## Extrait du document:

^^^^^^^^

VIEILLISSEMENT DU PARC
Si de nombreuses enseignes ont disparu du marché ou se sont raréfiées (Nuits d’Hôtel, Etap Hotels (rebaptisé Ibis Budget), Mister Bed, Quick Palace, Marmotte, Villages Hotels, etc.), les autres réseaux historiques qui subsistent ont pris un gros coup de vieux. Soit via leur offre, soit via leur look, souvent les deux.
Leurs tarifs attrayants (moins de 40 € à 60 € la nuit, en semaines) et de bons scores de notoriété auprès de la clientèle hôtelière (étude Coach Omnium) pour les plus gros réseaux, ne suffisent plus. Ces derniers souffrent aujourd’hui d’une e-réputation détestable — parmi les pires que l’on puisse trouver — et par conséquent d’une mauvaise image qui s’est bel et bien installée. Avec des notations moyennes allant au pire de 6,2 /10 et au mieux à 6,8 /10 selon les marques, en plus des centaines de milliers d’avis et milliers de photos en ligne émanant de clients (analyse par Coach Omnium en mars 2023), le résultat est délétère. Pour mémoire, les plus basses notations moyennes sur les plateformes qui notent sur 10 commencent à 6 /10, pas à zéro. Ce score plancher de 6 /10 est donc médiocre, quand 9,5 /10 est excellent.
La clientèle de cette hôtellerie se compose principalement de voyageurs de passage pour qui, encore une fois, le prix est décisif. On s’y rend rarement par pur plaisir. Il s’agit de commerciaux et VRP, de routiers, d’ouvriers et de techniciens travaillant dans des entreprises locales ou sur des chantiers voisins. Certains établissements accueillent également des groupes, surtout scolaires, motivés par les prix bas.
LE DÉCLIN ? ALORS QUE S’EST-IL PASSÉ ?
La majorité de ces réseaux sont restés dans leur jus. Ils n’ont procédé encore une fois ni à de sérieuses rénovations de leur offre, ni à la modernisation de leur concept. Ou si peu… C’est tout juste si certains hôtels ont pu bénéficier de petits coups de peinture cache-misère. De manière récurrente, les clients se plaignent presque toujours des mêmes choses dans les chaînes hôtelières super-économiques, ici et là : du bruit, de la vétusté des lieux, du manque de propreté et d’entretien, de décors glauques et froids, d’équipements cassés / abîmés, d’éclairages glaçants, des petits déjeuners jugés pauvres et décevants, de l’absence de sanitaire dans la chambre (chez F1), de l’exiguïté des chambres (à partir de 9 m2), de mauvaises odeurs (tabac froid, renfermé, moisissure, etc.)…
De facto, le secteur des chaînes premier prix est bien obligé de s’avouer dépassé. Il ne s’est pour ainsi dire pas renouvelé depuis ces dernières années.

^^^^^^^^

## Extrait de données:
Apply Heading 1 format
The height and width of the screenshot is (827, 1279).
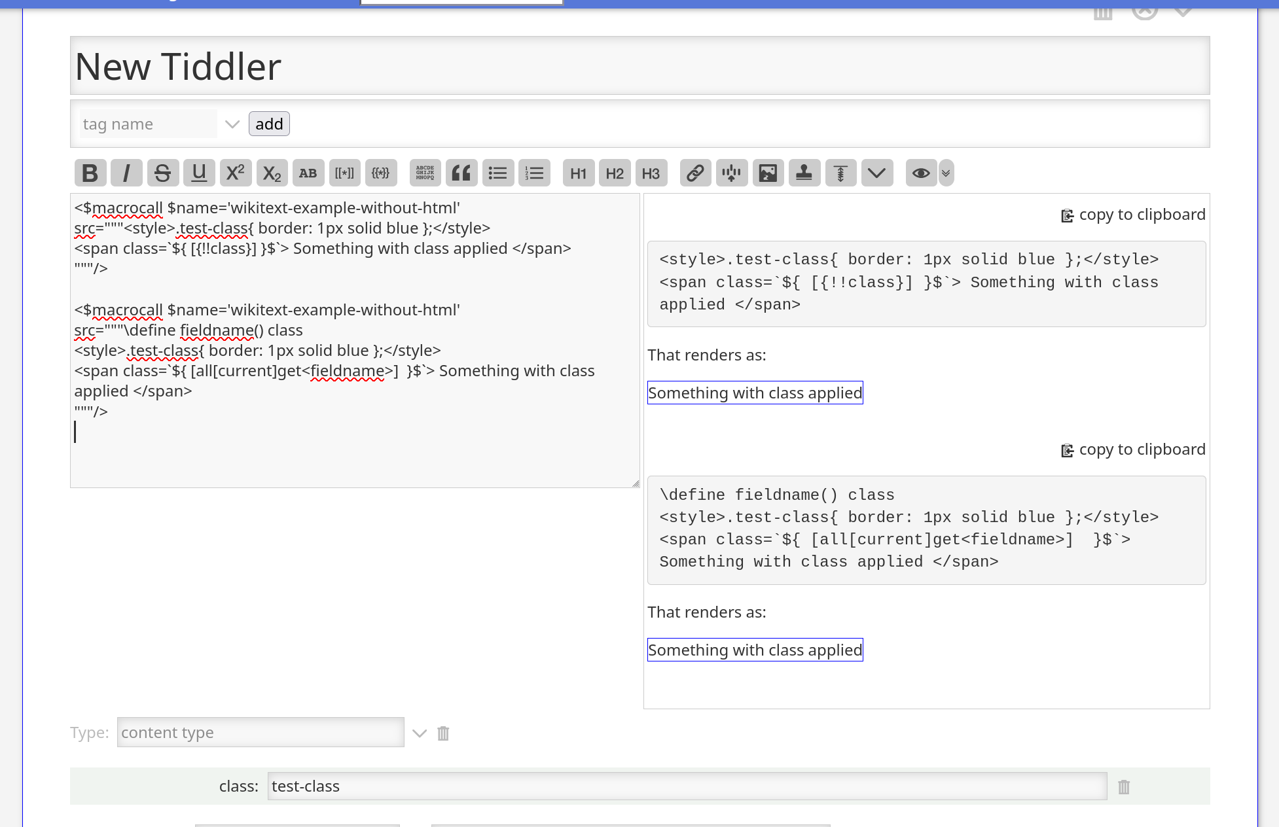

^^^^^^^^

## Consignes:
(1) Recopiez le passage du texte sur les chaînes hôtelières super-économiques qui commence par « La clientèle de » et se termine par « S’EST-IL PASSÉ ? ».
(2) Pour chacune des affirmations suivantes, indiquez par oui ou par non si elle concorde avec le texte sur les chaînes hôtelières super-économiques, puis citez les mots du texte qui le montrent. (a) Etap Hotels a été rebaptisé Ibis Budget. (b) Les notations moyennes des marques atteignent au mieux 8 /10. (c) L'absence de sanitaire dans la chambre concerne F1.

## Corrigé:
(1)
La clientèle de cette hôtellerie se compose principalement de voyageurs de passage pour qui, encore une fois, le prix est décisif. On s’y rend rarement par pur plaisir. Il s’agit de commerciaux et VRP, de routiers, d’ouvriers et de techniciens travaillant dans des entreprises locales ou sur des chantiers voisins. Certains établissements accueillent également des groupes, surtout scolaires, motivés par les prix bas.
LE DÉCLIN ? ALORS QUE S’EST-IL PASSÉ ?

(2)
(a) Oui : « Etap Hotels (rebaptisé Ibis Budget) ».
(b) Non : « Avec des notations moyennes allant au pire de 6,2 /10 et au mieux à 6,8 /10 selon les marques ».
(c) Oui : « de l’absence de sanitaire dans la chambre (chez F1) ».